デイリーホーリーホック

【HHレポート】水戸ホーリーホック創設20周年記念誌発売特別企画「20年を振り返ろう!サポーター座談会③ ~木山時代から現在編~」(2014/12/27)※全文無料公開

水戸ホーリーホック創設20周年記念誌が来年2月に発売される(予約は12月26日まで)ことを記念して、デイリーホーリーホックではサポーターとクラブの歴史を振り返る座談会を開催。
集まってくれたサポーターは以下の3人。
・三輪和也さん(サポーター歴18年)
・直井誠さん(サポーター歴13年)
・坂部芳則さん(サポーター歴12年)

そして、デイリーホーリーホックのメインライターを務める佐藤拓也の4人で水戸の歴史について熱く、そして楽しく語り合いました。
第3回目は「木山監督時代から現在」です。

クールに見えてかなり熱かった木山監督


佐藤:いよいよ木山監督時代に突入します。
三輪:俺は率直にうれしかったよ。前の年に前田秀樹監督の処遇をめぐっていざこざがあったけど、別に次に来る監督は関係ない話だったから。昔のことを知っている人が監督してくれることがすごくうれしかった。期待もしていた。
直井:OBが監督になってくれるのは理想の形。そういう意味で本当によかったよね。

* [課題一覧]
A) 水戸ホーリーホックの座談会記事について、次の(i)〜(iii)が記事の内容と合うかを判定し、それぞれ「はい」か「いいえ」で答え、決め手となる記事中の語句をそのまま引用せよ。(i) 座談会に集まったサポーターは3人である。(ii) 直井誠さんのサポーター歴は18年である。(iii) 三輪さんは木山監督の就任を率直にうれしく思った。
B) 水戸ホーリーホックの座談会記事から、「集まってくれたサポーターは以下の3人。」から下って「佐藤:いよいよ木山監督時代に突入します。」までのすべてを一字一句変えずに書き写すこと。
C) 水戸ホーリーホックの座談会記事を、最後の発言の後から書き継いでください。

* [データ抜粋]
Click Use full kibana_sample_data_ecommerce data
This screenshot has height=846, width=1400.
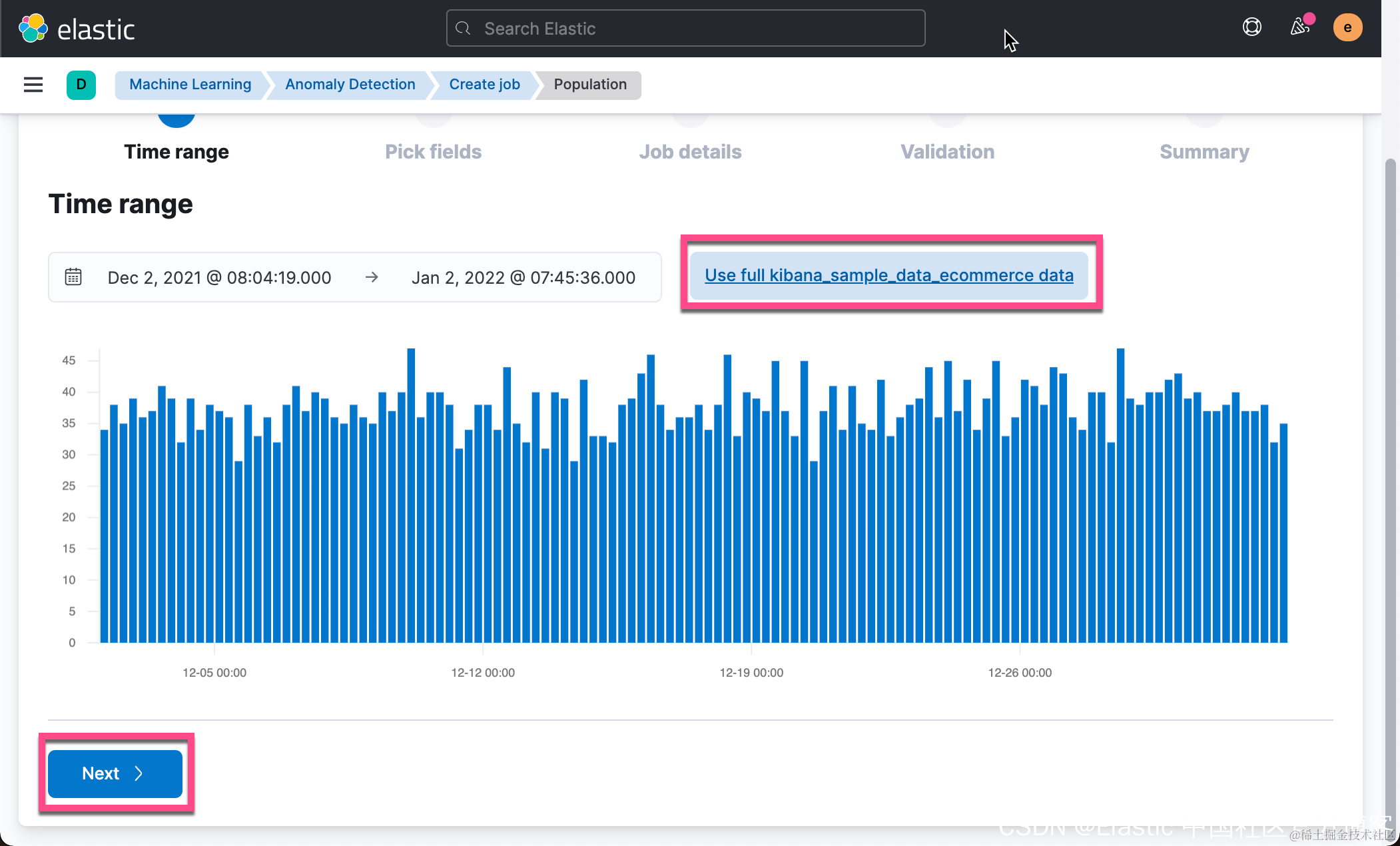[888, 275]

* [課題別の結果]
A)
(i) はい。「集まってくれたサポーターは以下の3人。」
(ii) いいえ。「直井誠さん(サポーター歴13年)」
(iii) はい。「俺は率直にうれしかったよ。」

B)
集まってくれたサポーターは以下の3人。
・三輪和也さん(サポーター歴18年)
・直井誠さん(サポーター歴13年)
・坂部芳則さん(サポーター歴12年)

そして、デイリーホーリーホックのメインライターを務める佐藤拓也の4人で水戸の歴史について熱く、そして楽しく語り合いました。
第3回目は「木山監督時代から現在」です。

クールに見えてかなり熱かった木山監督


佐藤:いよいよ木山監督時代に突入します。

C)
佐藤:実際、サッカーの内容もワクワクさせてくれるものでした。開幕戦のC大阪戦、試合には敗れたものの、20本以上シュートを打ちました。「違い」を感じさせてくれましたね。
坂部:最初は勝てなかったけど、パク・チュホが入って勝てるようになった。
直井:仙台にアウェイではじめて勝ったのをよく覚えている。あれは感動的だった!
坂部:荒田(智之)はすごかった。あの試合の反転シュートはしびれましたよ。
直井:それまでに水戸が見せたことのないアクションサッカーを年間何試合も見せてくれた。そこにものすごく可能性を感じることができた。
三輪:荒田がいたのが大きかったね。やっぱり点を取れるチームは強いと再確認した。翌年は高崎寛之と吉原宏太が入って、さらに攻撃力が上がった。その年は本当にワクワクした。特に吉原の加入はうれしかったなぁ。元日本代表が来てくれるなんて、信じられなかった。
坂部:吉原はシュート以外もすべての技術のレベルが高かった。他の選手の刺激になったと思う。
三輪:入団会見のコメントがよかった。「水戸にとっての1億円の評価をしてくれた」と。泣けたよね。
佐藤:09年は初の勝ち越しをおさめました。
直井:でも、得失点はマイナスなんだよね。
三輪:秋の8連敗が痛かった。
直井:三ツ沢での土壇場で同点にされたのが痛かった。試合後、みんな、「私の流した涙を返して!」って言ってたもん(笑)。あれで完全に空気が変わった。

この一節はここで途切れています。